## Aim
Write out each row below again word for word, leaving out the pictures.

━━━━━ Material for this task ━━━━━

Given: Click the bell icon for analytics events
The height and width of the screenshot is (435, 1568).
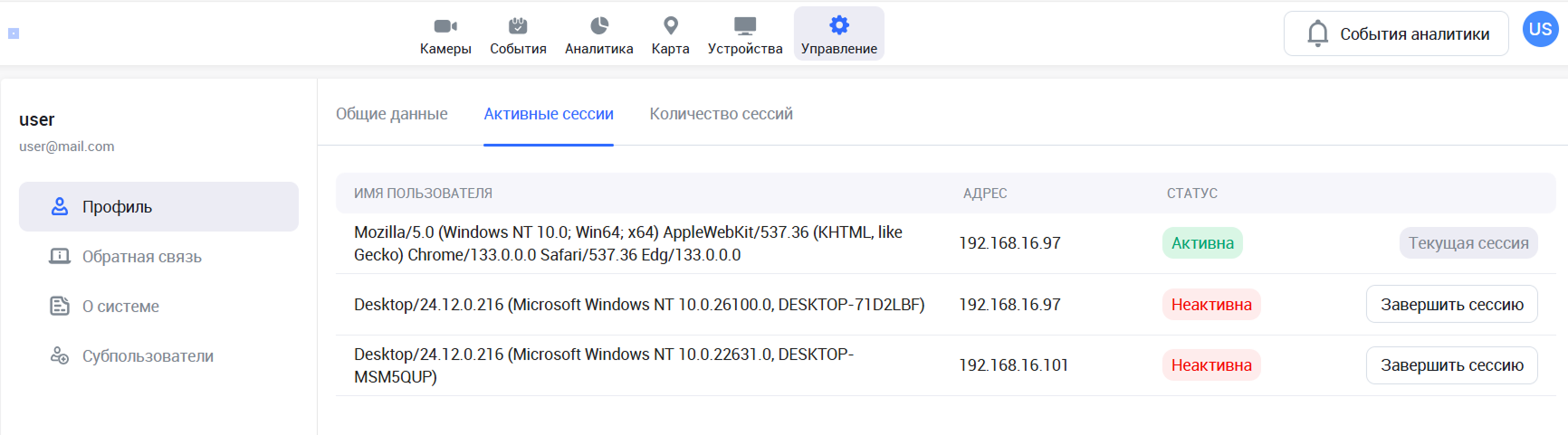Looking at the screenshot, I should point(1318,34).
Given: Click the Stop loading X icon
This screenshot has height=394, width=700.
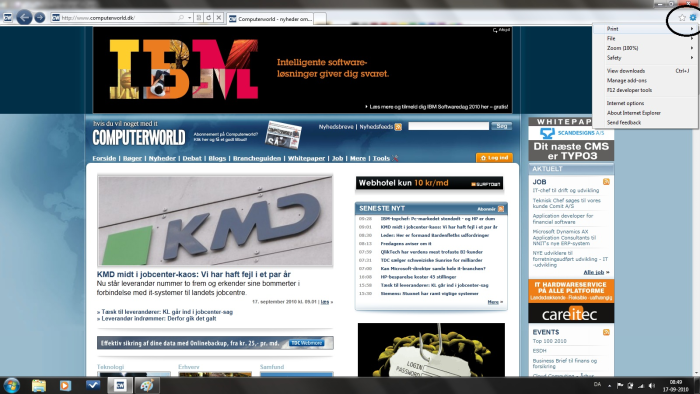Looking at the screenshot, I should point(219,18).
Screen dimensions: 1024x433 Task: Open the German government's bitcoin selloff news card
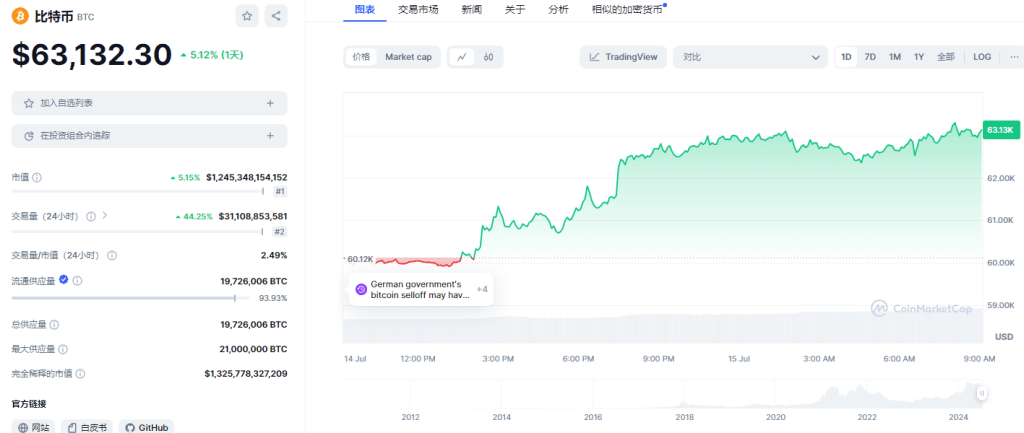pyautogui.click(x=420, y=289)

━━━━━

## Final answer
Given: Click the bell icon for analytics events
The height and width of the screenshot is (435, 1568).
Looking at the screenshot, I should point(1318,34).
Given: Click the Stop loading X icon
This screenshot has height=394, width=700.
Looking at the screenshot, I should point(219,18).
Screen dimensions: 1024x433 Task: Open the German government's bitcoin selloff news card
pyautogui.click(x=420, y=289)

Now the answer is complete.